Twitter power-users utilize direct messages, @signs and hashtags to increase the reach and effectiveness of their profile. Direct messages are essentially emails you can send to anyone in your network. This is particularly powerful, as you can have a conversation with someone following you with whom you may not otherwise have any connection. If you want to respond to someone else’s tweet, you can use an “@” sign and username (@kentjlewis) so that person will see your response in their profile. Using “#” hashtags enables easy classification and tracking of popular topics, analogous to tagging on other social media platforms like blogs and wikis.
As is the case with any social media site, there are a variety of metrics available for measuring the effectiveness of Twitter. Fundamental usage metrics include the number of users you are following, the number of users following you, number of tweets marked as favorites and the number of updates or tweets. While each tells a story, looking at ratios similar to those mentioned earlier in the LinkedIn section apply. For example, what is the ratio of following/followers and favorites/updates.

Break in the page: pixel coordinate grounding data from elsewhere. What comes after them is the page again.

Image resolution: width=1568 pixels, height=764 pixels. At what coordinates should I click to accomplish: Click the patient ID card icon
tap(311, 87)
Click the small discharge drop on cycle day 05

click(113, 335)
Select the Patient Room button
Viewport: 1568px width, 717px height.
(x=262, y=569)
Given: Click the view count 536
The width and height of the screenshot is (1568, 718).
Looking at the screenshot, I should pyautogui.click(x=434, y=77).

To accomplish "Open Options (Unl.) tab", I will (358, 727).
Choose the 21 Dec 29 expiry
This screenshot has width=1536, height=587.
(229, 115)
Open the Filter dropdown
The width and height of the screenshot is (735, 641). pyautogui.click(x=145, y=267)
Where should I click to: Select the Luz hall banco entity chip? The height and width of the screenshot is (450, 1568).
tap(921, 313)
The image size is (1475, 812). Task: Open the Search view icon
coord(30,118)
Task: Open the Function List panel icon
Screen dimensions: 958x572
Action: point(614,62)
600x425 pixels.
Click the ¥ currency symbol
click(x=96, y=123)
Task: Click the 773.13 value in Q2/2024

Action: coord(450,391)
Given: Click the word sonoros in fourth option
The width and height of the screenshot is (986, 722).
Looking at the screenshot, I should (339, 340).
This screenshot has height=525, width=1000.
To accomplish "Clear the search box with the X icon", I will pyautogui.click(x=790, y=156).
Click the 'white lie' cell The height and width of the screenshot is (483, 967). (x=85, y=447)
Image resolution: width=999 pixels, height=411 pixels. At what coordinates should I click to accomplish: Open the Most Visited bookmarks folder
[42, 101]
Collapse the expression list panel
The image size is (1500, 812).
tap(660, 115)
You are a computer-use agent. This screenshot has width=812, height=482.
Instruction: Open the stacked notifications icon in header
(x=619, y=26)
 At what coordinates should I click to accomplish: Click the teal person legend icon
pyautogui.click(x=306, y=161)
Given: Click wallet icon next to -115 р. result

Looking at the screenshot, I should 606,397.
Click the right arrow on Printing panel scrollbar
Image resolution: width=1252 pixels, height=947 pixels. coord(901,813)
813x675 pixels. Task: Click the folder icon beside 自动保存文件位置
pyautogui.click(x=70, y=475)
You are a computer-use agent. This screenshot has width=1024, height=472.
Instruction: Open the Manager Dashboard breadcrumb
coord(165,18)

While there are tools available to track traffic generated from embedded URLs, one of the more interesting Twitter measurement tools is TweetStats, which analyzes Twitter data to trend tweets by date, day and hour.
Creating a personal Twitter profile to share your activity with friends and family may be intuitive, but business professionals struggle a bit. I recommend looking at Twitter as your new email list-consisting of a technology-savvy, socially-oriented target audience that deserves and requires special attention. While I use my personal Twitter account to keep a myriad of constituents apprised of my latest goings on, businesses can use it to keep customers, prospects and partners updated. For example, thepdxMindShare Twitter profileis used to share updates on time-sensitive events and special promotions. Another example of corporate Twitter is The Oregonian, which has half a dozen topically-oriented accounts (i.e. traffic, sports, weather).
Armed with the background on benefits, tips and techniques, you can now take your LinkedIn and Twitter profiles to another level, helping build your reputation and your business, even if you are a social media dimwit.
Kent Lewis is President of Anvil Media, Inc., a search engine marketing agency based in Portland, OR and can be reached at 503.595.6050.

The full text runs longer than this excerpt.